[OBJECTIVE] Write out every line of the entries below as a JSON list of strings, one string per line, omitting blank lines.

[EXERCISE INPUT]
________________

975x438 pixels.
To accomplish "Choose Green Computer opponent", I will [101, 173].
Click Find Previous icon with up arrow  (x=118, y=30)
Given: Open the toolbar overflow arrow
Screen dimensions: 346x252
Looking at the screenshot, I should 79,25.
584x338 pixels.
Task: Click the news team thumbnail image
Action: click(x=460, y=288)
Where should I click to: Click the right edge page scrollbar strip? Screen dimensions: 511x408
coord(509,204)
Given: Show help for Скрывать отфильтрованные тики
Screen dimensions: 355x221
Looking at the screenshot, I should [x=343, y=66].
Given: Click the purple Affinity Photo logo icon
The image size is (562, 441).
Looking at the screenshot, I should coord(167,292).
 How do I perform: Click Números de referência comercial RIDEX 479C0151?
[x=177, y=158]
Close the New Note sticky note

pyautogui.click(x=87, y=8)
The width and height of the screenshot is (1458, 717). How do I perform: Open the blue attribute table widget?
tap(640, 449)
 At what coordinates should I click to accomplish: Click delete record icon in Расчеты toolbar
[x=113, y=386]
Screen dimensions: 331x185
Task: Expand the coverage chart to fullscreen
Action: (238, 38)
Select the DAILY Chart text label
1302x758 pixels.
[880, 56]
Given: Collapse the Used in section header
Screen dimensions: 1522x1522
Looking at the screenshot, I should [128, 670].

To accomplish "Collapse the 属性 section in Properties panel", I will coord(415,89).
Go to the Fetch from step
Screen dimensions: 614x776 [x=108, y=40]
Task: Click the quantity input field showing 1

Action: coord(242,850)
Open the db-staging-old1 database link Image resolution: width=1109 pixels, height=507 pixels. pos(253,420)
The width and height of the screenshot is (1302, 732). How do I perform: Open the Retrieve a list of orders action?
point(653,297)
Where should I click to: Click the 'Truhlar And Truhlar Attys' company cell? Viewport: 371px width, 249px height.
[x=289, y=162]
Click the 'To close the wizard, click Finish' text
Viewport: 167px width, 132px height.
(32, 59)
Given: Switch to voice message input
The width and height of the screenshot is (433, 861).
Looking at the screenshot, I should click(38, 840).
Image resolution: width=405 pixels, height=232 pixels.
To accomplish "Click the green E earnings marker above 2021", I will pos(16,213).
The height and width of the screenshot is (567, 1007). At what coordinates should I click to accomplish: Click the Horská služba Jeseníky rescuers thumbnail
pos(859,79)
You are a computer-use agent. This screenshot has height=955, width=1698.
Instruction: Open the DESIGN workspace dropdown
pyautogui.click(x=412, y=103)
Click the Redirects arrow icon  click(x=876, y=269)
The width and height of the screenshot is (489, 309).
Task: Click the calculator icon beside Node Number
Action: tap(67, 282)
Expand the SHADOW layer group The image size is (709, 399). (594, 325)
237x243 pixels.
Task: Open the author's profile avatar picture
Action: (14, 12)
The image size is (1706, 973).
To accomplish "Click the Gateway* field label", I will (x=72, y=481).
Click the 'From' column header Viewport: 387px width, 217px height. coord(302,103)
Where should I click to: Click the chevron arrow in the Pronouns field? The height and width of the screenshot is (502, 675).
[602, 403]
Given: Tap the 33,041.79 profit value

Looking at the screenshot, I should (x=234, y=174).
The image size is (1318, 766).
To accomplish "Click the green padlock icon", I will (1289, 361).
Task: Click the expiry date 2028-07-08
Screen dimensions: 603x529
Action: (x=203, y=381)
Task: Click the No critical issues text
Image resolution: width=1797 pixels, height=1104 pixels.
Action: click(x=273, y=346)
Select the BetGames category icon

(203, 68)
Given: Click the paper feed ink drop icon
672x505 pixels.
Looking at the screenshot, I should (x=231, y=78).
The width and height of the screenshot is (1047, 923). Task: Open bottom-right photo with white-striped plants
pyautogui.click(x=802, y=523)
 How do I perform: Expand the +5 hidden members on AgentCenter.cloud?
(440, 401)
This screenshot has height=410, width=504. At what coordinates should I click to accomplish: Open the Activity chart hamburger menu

________________

[RESULT OF THIS EXERCISE]
[
  "975x438 pixels.",
  "To accomplish \"Choose Green Computer opponent\", I will [101, 173].",
  "Click Find Previous icon with up arrow  (x=118, y=30)",
  "Given: Open the toolbar overflow arrow",
  "Screen dimensions: 346x252",
  "Looking at the screenshot, I should 79,25.",
  "584x338 pixels.",
  "Task: Click the news team thumbnail image",
  "Action: click(x=460, y=288)",
  "Where should I click to: Click the right edge page scrollbar strip? Screen dimensions: 511x408",
  "coord(509,204)",
  "Given: Show help for Скрывать отфильтрованные тики",
  "Screen dimensions: 355x221",
  "Looking at the screenshot, I should [x=343, y=66].",
  "Given: Click the purple Affinity Photo logo icon",
  "The image size is (562, 441).",
  "Looking at the screenshot, I should coord(167,292).",
  " How do I perform: Click Números de referência comercial RIDEX 479C0151?",
  "[x=177, y=158]",
  "Close the New Note sticky note",
  "pyautogui.click(x=87, y=8)",
  "The width and height of the screenshot is (1458, 717). How do I perform: Open the blue attribute table widget?",
  "tap(640, 449)",
  " At what coordinates should I click to accomplish: Click delete record icon in Расчеты toolbar",
  "[x=113, y=386]",
  "Screen dimensions: 331x185",
  "Task: Expand the coverage chart to fullscreen",
  "Action: (238, 38)",
  "Select the DAILY Chart text label",
  "1302x758 pixels.",
  "[880, 56]",
  "Given: Collapse the Used in section header",
  "Screen dimensions: 1522x1522",
  "Looking at the screenshot, I should [128, 670].",
  "To accomplish \"Collapse the 属性 section in Properties panel\", I will coord(415,89).",
  "Go to the Fetch from step",
  "Screen dimensions: 614x776 [x=108, y=40]",
  "Task: Click the quantity input field showing 1",
  "Action: coord(242,850)",
  "Open the db-staging-old1 database link Image resolution: width=1109 pixels, height=507 pixels. pos(253,420)",
  "The width and height of the screenshot is (1302, 732). How do I perform: Open the Retrieve a list of orders action?",
  "point(653,297)",
  "Where should I click to: Click the 'Truhlar And Truhlar Attys' company cell? Viewport: 371px width, 249px height.",
  "[x=289, y=162]",
  "Click the 'To close the wizard, click Finish' text",
  "Viewport: 167px width, 132px height.",
  "(32, 59)",
  "Given: Switch to voice message input",
  "The width and height of the screenshot is (433, 861).",
  "Looking at the screenshot, I should click(38, 840).",
  "Image resolution: width=405 pixels, height=232 pixels.",
  "To accomplish \"Click the green E earnings marker above 2021\", I will pos(16,213).",
  "The height and width of the screenshot is (567, 1007). At what coordinates should I click to accomplish: Click the Horská služba Jeseníky rescuers thumbnail",
  "pos(859,79)",
  "You are a computer-use agent. This screenshot has height=955, width=1698.",
  "Instruction: Open the DESIGN workspace dropdown",
  "pyautogui.click(x=412, y=103)",
  "Click the Redirects arrow icon  click(x=876, y=269)",
  "The width and height of the screenshot is (489, 309).",
  "Task: Click the calculator icon beside Node Number",
  "Action: tap(67, 282)",
  "Expand the SHADOW layer group The image size is (709, 399). (594, 325)",
  "237x243 pixels.",
  "Task: Open the author's profile avatar picture",
  "Action: (14, 12)",
  "The image size is (1706, 973).",
  "To accomplish \"Click the Gateway* field label\", I will (x=72, y=481).",
  "Click the 'From' column header Viewport: 387px width, 217px height. coord(302,103)",
  "Where should I click to: Click the chevron arrow in the Pronouns field? The height and width of the screenshot is (502, 675).",
  "[602, 403]",
  "Given: Tap the 33,041.79 profit value",
  "Looking at the screenshot, I should (x=234, y=174).",
  "The image size is (1318, 766).",
  "To accomplish \"Click the green padlock icon\", I will (1289, 361).",
  "Task: Click the expiry date 2028-07-08",
  "Screen dimensions: 603x529",
  "Action: (x=203, y=381)",
  "Task: Click the No critical issues text",
  "Image resolution: width=1797 pixels, height=1104 pixels.",
  "Action: click(x=273, y=346)",
  "Select the BetGames category icon",
  "(203, 68)",
  "Given: Click the paper feed ink drop icon",
  "672x505 pixels.",
  "Looking at the screenshot, I should (x=231, y=78).",
  "The width and height of the screenshot is (1047, 923). Task: Open bottom-right photo with white-striped plants",
  "pyautogui.click(x=802, y=523)",
  " How do I perform: Expand the +5 hidden members on AgentCenter.cloud?",
  "(440, 401)",
  "This screenshot has height=410, width=504. At what coordinates should I click to accomplish: Open the Activity chart hamburger menu"
]